VSLAM featured image
Feature Extraction and Description Pipeline in Visual SLAM


This Series of blogs explores the exciting field of Feature based Visual Simultaneous Localization and Mapping (VSLAM). It also discusses the two state-of-the-art algorithms that are widely used in this area: RTAB-Map and ORB-SLAM3. After going through our earlier blog on the challenges of SLAM and the advantages of using cameras for SLAM, this new article provides a comprehensive study of different components of feature based visual SLAM algorithms, including their underlying principles. The blog provides a comparison of the two algorithms, discussing their strengths and weaknesses and identifies the best use cases for each algorithm.

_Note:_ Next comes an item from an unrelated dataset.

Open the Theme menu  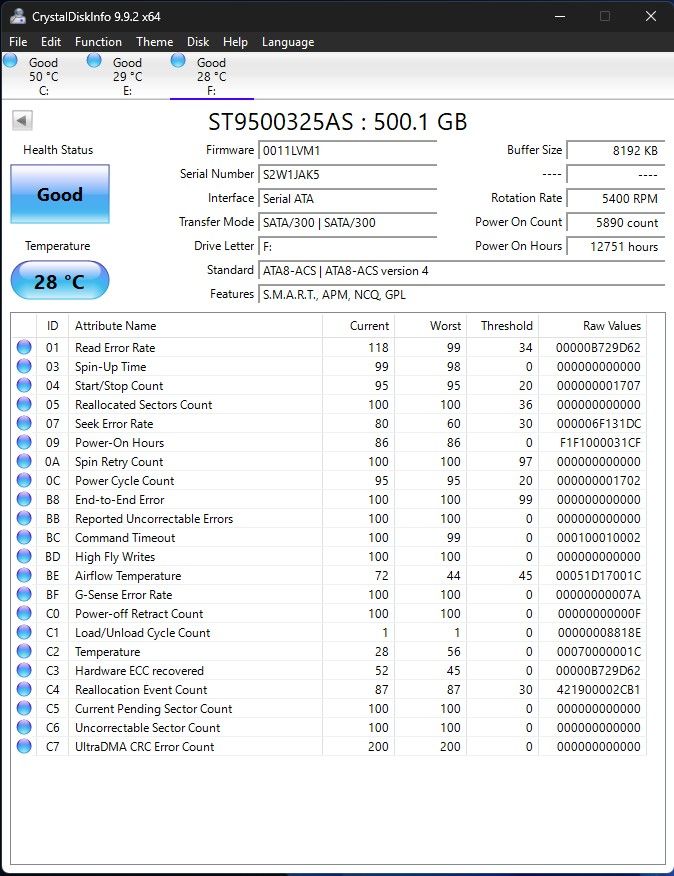tap(155, 42)
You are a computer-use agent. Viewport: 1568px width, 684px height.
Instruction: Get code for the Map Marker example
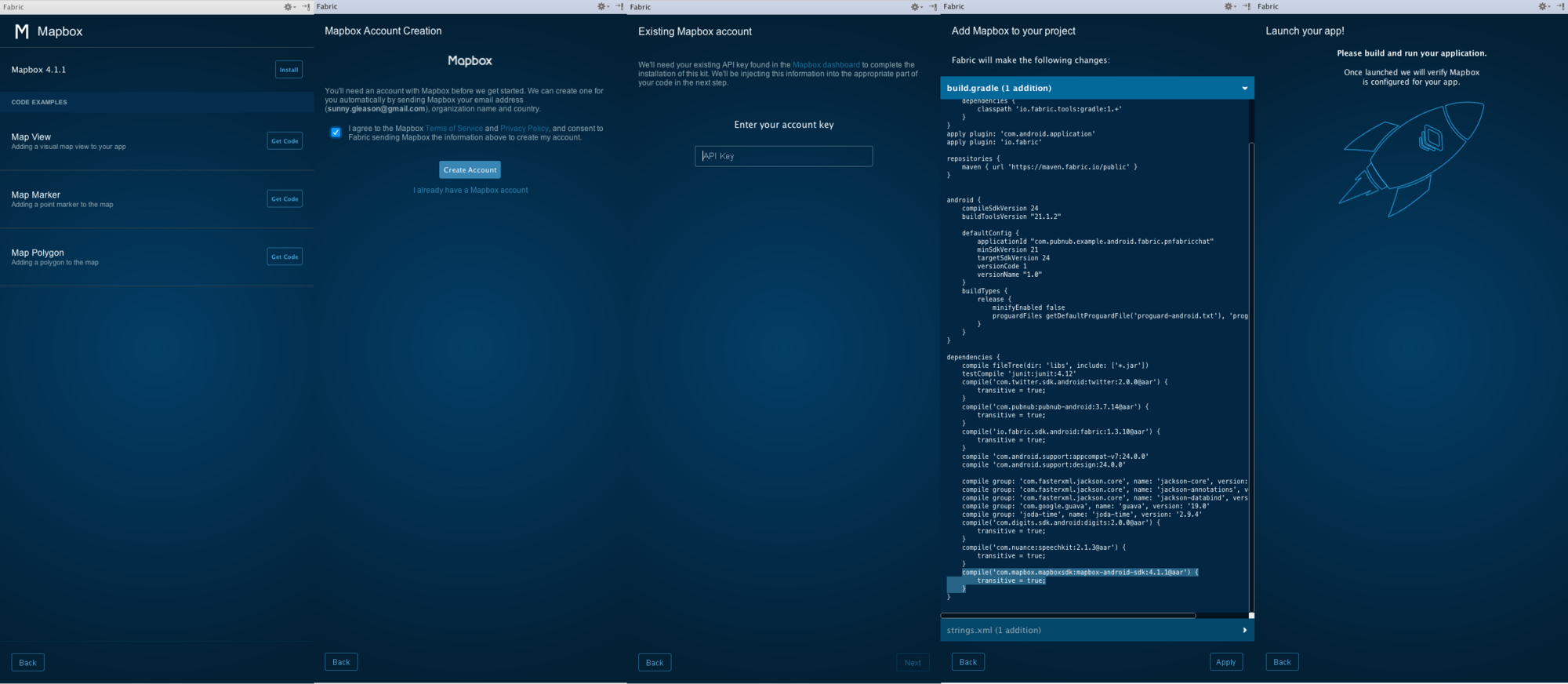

SLAM utilizes different types of sensors, including LiDARs, cameras, and radar, to estimate the robot’s location and map the surrounding environment. However, each method has its strengths and limitations, and the use of multiple sensors is often required to improve accuracy and reduce errors. The cameras are a popular sensor for visual SLAM (VSLAM), which addresses the challenge of accurately localizing and mapping a robot’s surroundings using visual information. VSLAM is increasingly popular due to low-cost sensors, easy sensor fusion, and GPS-denied operation, making it practical for autonomous navigation. The first part of the blog will explore the key concepts and techniques of feature extraction and description pipeline of VSLAM.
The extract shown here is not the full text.